**What this task involves:** Look through the entries below, please, and copy every line with the word "Instituciones".

··········

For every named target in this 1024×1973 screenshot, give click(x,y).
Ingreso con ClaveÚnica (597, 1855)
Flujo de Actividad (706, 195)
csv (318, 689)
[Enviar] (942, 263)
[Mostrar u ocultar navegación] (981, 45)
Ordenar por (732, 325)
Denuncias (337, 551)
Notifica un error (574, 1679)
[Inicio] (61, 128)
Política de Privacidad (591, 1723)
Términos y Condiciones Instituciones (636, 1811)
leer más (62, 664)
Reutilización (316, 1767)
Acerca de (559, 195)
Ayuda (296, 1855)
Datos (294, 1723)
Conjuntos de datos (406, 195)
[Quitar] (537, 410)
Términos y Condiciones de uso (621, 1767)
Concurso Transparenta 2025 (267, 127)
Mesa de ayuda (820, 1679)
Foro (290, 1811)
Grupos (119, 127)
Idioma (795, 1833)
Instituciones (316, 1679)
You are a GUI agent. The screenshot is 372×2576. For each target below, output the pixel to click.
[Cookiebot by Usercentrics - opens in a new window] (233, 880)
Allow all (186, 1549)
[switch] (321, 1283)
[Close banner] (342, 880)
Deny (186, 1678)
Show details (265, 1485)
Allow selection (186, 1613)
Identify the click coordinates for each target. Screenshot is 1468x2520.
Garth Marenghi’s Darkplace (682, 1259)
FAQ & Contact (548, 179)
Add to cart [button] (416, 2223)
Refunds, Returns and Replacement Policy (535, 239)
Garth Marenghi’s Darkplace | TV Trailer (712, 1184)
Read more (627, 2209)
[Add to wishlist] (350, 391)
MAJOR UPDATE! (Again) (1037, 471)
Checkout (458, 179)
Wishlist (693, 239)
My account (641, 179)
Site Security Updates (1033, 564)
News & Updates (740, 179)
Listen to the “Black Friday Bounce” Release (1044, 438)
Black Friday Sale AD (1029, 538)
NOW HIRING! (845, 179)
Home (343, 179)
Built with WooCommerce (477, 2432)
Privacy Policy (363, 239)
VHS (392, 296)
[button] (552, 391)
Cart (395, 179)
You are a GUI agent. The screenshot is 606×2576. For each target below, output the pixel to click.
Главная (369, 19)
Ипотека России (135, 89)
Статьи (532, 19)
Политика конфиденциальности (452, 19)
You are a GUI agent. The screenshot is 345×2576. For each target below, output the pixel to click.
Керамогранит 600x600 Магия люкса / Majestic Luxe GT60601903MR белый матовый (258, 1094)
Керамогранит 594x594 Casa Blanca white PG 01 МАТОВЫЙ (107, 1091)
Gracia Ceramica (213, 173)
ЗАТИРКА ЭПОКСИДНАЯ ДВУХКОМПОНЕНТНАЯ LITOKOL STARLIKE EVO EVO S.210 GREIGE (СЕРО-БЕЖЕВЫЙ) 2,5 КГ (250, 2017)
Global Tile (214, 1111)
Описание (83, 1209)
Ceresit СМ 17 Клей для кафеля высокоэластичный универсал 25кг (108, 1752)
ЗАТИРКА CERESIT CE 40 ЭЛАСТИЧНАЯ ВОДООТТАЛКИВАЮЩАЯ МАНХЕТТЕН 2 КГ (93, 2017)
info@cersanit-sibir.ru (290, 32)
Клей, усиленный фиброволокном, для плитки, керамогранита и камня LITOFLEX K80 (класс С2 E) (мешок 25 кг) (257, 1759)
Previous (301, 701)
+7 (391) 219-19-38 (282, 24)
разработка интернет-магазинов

··········

**Output for this exercise:**
Términos y Condiciones Instituciones (636, 1811)
Instituciones (316, 1679)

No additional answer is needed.